Once we've had a breast cancer diagnosis, it's always there in the background, and, for those of us with secondary cancer it's right in the foreground, as treatment is ongoing. We don't want to be a burden so we tell our loved ones we are sorry for being ill. 

Naturally, we experience intense feelings of distress. We apologise for tears or outbursts. We apologise for not being on top of the world, for living life to the full. We feel guilty if we allow our sadness in, even more so if we dare to express it or let it get us down. 

I'm sorry to ask......(for a lift for the kids, for a bit of help with the shopping, for a listening ear, a hug.) 

I'm sorry......I'm always so tired, so forgetful, not up to going out today. 

I'm sorry.........that I look so scary with no hair, I'm sorry I can't wear skimpy tops and high heels anymore, I'm sorry I'm so fat and ugly. 

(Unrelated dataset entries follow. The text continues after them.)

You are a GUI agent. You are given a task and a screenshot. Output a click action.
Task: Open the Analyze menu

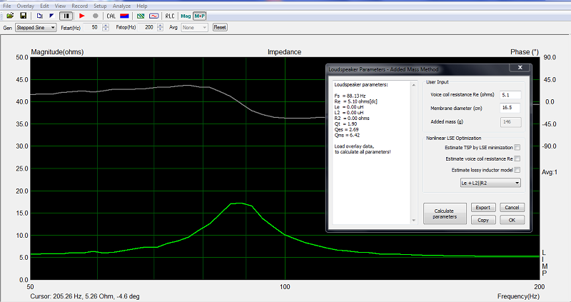point(121,6)
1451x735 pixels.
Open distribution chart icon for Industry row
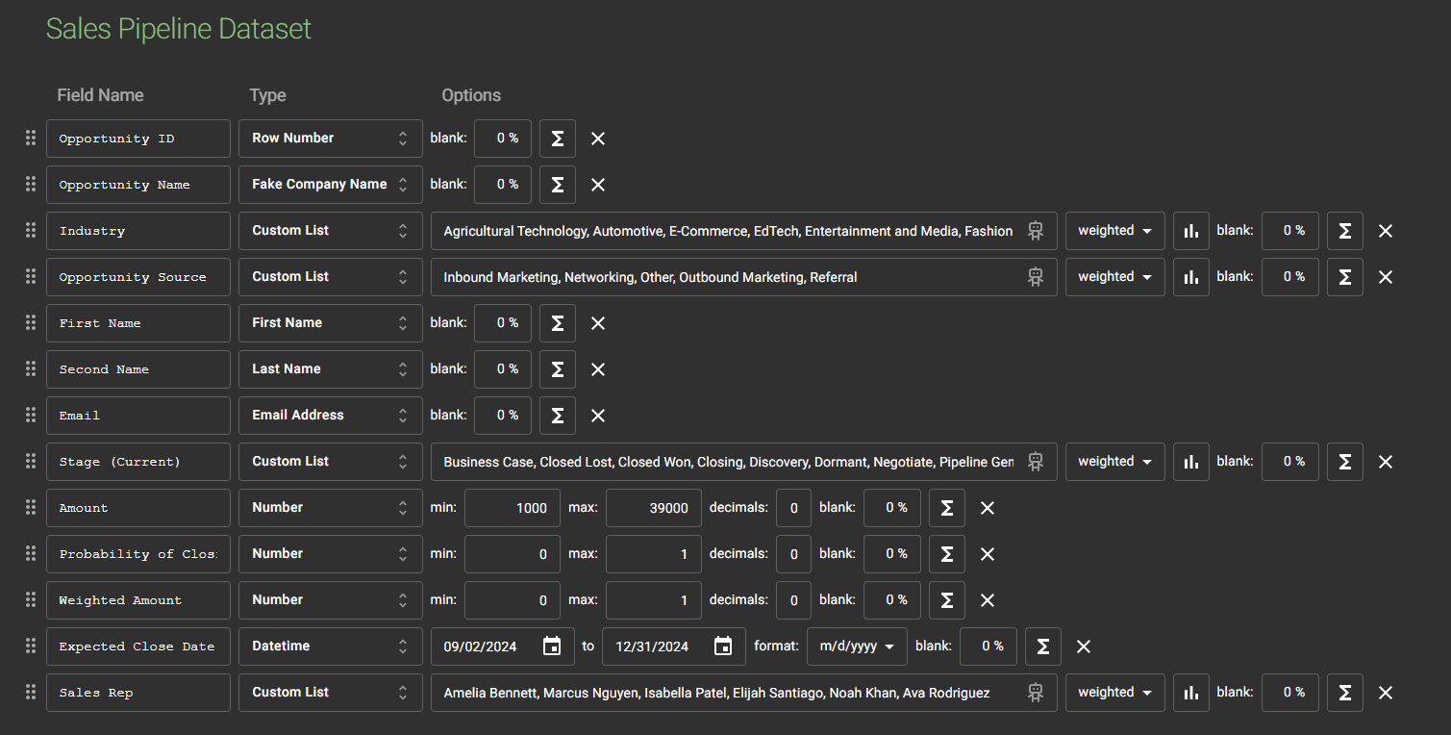tap(1190, 231)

I'm sorry, boss, that I need to ask for reasonable adjustments in order to continue working for you. 

I'm sorry, dear partner, that our intimate relationship is affected by how I feel about my appearance and by the physical changes in my body. 

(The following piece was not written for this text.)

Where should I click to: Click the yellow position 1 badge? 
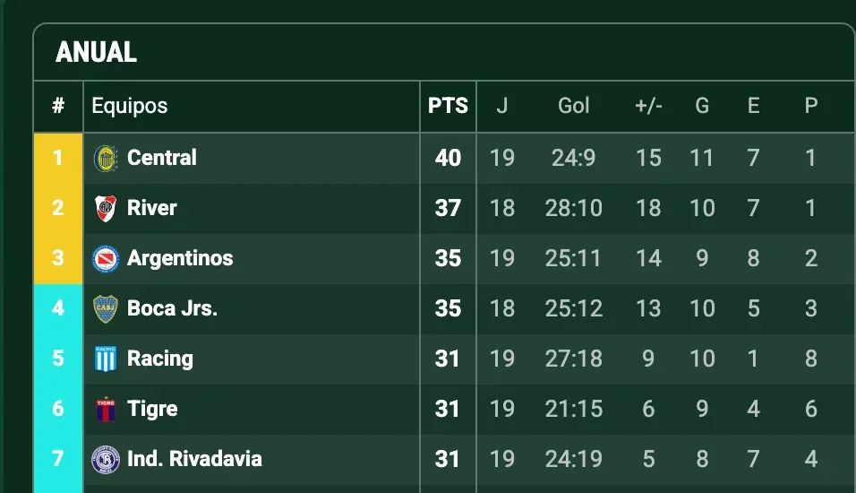(58, 158)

I'm sorry kids, but mummy can't take you to the park today because I need to rest. 

Self-care becomes a critical task to avoid collapse, and apologising for it all the time can spiral us down into feeling very low and depressed, and it can be self-destructive. 

We say sorry when we break the news of our diagnosis, we're sorry to be the bringers of bad news and sorry for our families and friends who now have to worry about us.  We're sorry that our treatment means activities are put on hold, work may have to manage without us, holidays may be postponed.  Once we finish treatment we apologise for not being able to do everything we did before, as treatment will have changed us. Our energy levels and priorities may be different and we modify our lives accordingly. This is frustrating for many of us, because as we adapt, so others around us must fall in line to accommodate those changes. More guilt, more apologies.

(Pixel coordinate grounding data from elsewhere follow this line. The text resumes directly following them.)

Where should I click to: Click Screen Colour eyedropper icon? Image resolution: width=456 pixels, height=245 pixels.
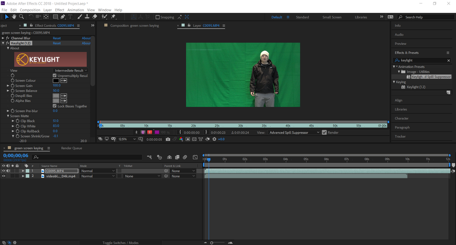63,80
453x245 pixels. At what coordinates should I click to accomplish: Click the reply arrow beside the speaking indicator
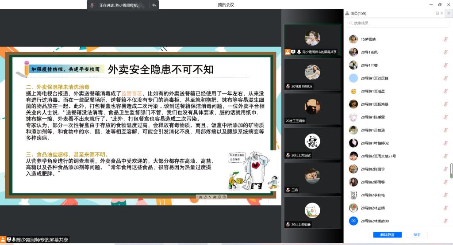(x=154, y=5)
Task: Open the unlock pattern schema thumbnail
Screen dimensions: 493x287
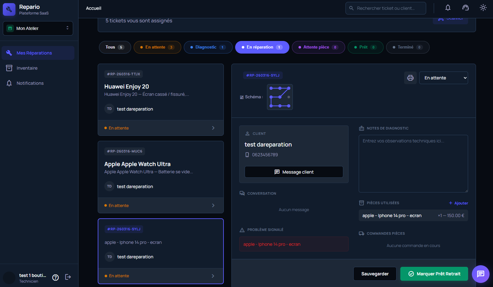Action: tap(280, 97)
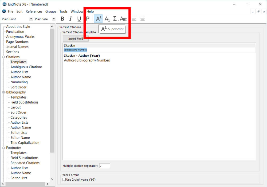Apply Small Caps formatting icon

(123, 19)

Sometimes other people say hurtful things, such as suggesting that having breast cancer is lucky because it's a 'good cancer' to have. Some are dismissive, as if cancer is a bout of flu, we're better now, so how about we just get over it and on with it? This kind of attitude can be very upsetting. We try to counteract it in our minds, as logically we know that it isn't our fault we got ill, but so many of us feel we fall into victim mode, saying matter-of-factly that we are sorry for any inconvenience caused. 

Some of us have learned not to start every sentence with “I'm sorry.” We've started to accept that we can't control everything and everyone. We do our best and we shouldn't ever apologise for that. 

Perhaps we should try different vocabulary, maybe saying 'I'm sad I can't join you for that day out in the city but my energy levels just won't support it'. This has a different feel. Some of us are learning to accept that cancer ‘chose’ us and we can't control its spread and that's that. Cancer doesn't discriminate, we didn't ask it along for the ride. We accept we may feel sad, angry, fed up. We understand that the only thing we have control over is how we react and behave in response to what happens to us. 

A good tip is to notice ourselves saying sorry, perhaps to count to 10 before we apologise. We could imagine what we might say to our best friend if she were going through the same thing: would we blame her and expect her to apologise? 

No, we wouldn't, in fact we'd be more likely to offer tea, cake and a big hug!  

Our need to apologise comes from inside us, not from others, and we can help ourselves by realising that our loved ones want to help us to be as well and happy as can be. Our apologies don't help us to feel better, in fact they reinforce our vulnerability and lack of self-worth. They can become so habitual that we start saying sorry for existing.